= Danube Seven =

Group of female Catholic priests

The Danube Seven are a group of seven women from Germany, Austria and the United States who were ordained as priests on a ship cruising the Danube river on 29 June 2002 by Rómulo Antonio Braschi, Ferdinand Regelsberger, and a third unknown bishop.

The seven women are: Christine Mayr-Lumetzberger, Adelinde Theresia Roitinger, Gisela Forster, Iris Muller, Ida Raming, Pia Brunner and Angela White (the last a pseudonym for Dagmar Braun Celeste, the Austrian born former first lady of Ohio in the United States).

Braschi, an Independent Catholic bishop whose own ordination is in the line of apostolic succession and thus considered valid by the Roman Catholic Church, was excommunicated by the latter.

The women's ordinations were not, however, recognized as valid by the Roman Catholic Church, although the women (and their successors) consider their own ordinations to be valid and even studied in a three year program, designed by Christine Mayr-Lumetzberger, prior to their ordinations.

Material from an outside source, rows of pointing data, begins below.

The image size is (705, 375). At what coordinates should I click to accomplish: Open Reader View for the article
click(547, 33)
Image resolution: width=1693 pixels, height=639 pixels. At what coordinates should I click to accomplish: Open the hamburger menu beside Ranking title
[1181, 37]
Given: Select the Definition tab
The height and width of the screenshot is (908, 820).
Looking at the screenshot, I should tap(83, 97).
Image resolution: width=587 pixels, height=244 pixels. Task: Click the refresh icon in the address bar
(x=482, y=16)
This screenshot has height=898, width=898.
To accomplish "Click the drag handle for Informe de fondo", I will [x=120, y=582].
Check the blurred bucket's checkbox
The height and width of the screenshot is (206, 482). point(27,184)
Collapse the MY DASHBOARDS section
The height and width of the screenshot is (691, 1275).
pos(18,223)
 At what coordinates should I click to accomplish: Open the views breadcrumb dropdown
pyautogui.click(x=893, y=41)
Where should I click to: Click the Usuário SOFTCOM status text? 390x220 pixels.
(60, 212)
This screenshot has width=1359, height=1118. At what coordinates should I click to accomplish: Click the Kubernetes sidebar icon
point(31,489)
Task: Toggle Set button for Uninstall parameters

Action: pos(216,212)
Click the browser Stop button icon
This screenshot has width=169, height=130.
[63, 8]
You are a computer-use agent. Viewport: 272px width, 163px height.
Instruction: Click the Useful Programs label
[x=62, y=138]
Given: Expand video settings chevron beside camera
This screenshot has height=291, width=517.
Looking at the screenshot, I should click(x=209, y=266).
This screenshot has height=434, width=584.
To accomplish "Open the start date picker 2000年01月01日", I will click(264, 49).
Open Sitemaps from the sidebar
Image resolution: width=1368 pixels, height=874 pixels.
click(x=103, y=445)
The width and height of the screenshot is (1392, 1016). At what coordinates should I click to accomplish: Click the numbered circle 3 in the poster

== Legal consequences and responses ==

On 10 July 2002, the Congregation for the Doctrine of the Faith issued a monitum against the women, warning that they would be excommunicated if they did not admit the invalidity of the ordinations and repent. As a consequence of this violation of canon law, specifically canons 1008-1009 and 1024-1025, and their refusal to repent, the Vatican excommunicated the women. The women asked the Vatican to revoke the excommunication, but this request was denied in Decree on the Attempted Ordination of Some Catholic Women.